GWIN, District Judge:

      Appellant Toyo Tire Holdings of Americas, Inc. (“Toyo”) appeals the district

court’s denial of its motion to enjoin Appellees Continental Tire North America, Inc.

(“Continental”) and Yokohama Corporation of America (“Yokohama”) from

dissolving the parties’ joint venture and from distributing the partnership assets until

an arbitration panel can consider Toyo’s claims. In denying Toyo’s motion for a

preliminary injunction, the district court reasoned that our holding in Simula, Inc. v.

Autoliv, Inc., 175 F.3d 716 (9th Cir. 1999), precluded granting injunctive relief when

the parties have agreed to arbitrate and the arbitration panel has the power to issue

injunctive relief.
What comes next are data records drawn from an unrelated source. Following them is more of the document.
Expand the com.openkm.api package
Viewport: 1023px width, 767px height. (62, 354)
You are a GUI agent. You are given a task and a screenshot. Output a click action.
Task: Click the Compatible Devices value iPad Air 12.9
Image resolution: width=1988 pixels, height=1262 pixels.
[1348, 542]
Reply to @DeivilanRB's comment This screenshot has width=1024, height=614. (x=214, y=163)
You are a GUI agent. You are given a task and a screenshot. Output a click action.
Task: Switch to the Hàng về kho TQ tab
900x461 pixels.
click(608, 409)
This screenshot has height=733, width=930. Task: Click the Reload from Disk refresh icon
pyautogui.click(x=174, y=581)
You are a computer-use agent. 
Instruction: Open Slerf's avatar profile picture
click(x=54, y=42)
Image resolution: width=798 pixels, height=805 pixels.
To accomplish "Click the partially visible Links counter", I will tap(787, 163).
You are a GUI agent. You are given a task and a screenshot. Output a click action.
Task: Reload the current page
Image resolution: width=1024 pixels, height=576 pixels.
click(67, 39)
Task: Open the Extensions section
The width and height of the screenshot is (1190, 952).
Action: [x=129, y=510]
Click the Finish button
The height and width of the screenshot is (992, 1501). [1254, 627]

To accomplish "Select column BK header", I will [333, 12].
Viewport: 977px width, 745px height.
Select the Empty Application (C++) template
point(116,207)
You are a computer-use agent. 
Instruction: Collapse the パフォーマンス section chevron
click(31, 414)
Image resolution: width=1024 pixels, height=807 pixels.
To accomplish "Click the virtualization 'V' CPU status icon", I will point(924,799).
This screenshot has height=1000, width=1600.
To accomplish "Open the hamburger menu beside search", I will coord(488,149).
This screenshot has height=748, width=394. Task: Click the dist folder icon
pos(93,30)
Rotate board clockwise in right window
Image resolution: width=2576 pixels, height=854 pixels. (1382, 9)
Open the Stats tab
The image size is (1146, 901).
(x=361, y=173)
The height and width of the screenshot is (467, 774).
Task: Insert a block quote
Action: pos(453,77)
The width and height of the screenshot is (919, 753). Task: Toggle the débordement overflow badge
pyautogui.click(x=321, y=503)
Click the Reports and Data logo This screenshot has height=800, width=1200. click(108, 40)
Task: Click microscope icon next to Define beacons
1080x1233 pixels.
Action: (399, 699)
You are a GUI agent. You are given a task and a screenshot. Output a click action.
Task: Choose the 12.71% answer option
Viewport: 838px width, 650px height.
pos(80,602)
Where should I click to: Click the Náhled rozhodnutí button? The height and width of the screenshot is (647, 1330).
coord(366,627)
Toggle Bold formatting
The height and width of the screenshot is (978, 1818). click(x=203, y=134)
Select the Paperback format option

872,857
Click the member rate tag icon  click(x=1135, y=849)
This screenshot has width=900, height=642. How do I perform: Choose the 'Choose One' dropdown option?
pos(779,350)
Because we believe that the district court incorrectly concluded that

Simula controls in the present circumstances, we reverse and remand for the district

court to consider the merits of Toyo’s request for a preliminary injunction.

                                            I

      Toyo, Continental, and Yokohama all manufacture and distribute tires. In 1988,

Continental’s predecessor General Tire, Inc., Toyo, and Yokohama formed a general

partnership, Appellee GTY Tire Co. (“GTY”). GTY manufactures truck and bus

radial tires (“TBR tires”) for each of the partners to distribute.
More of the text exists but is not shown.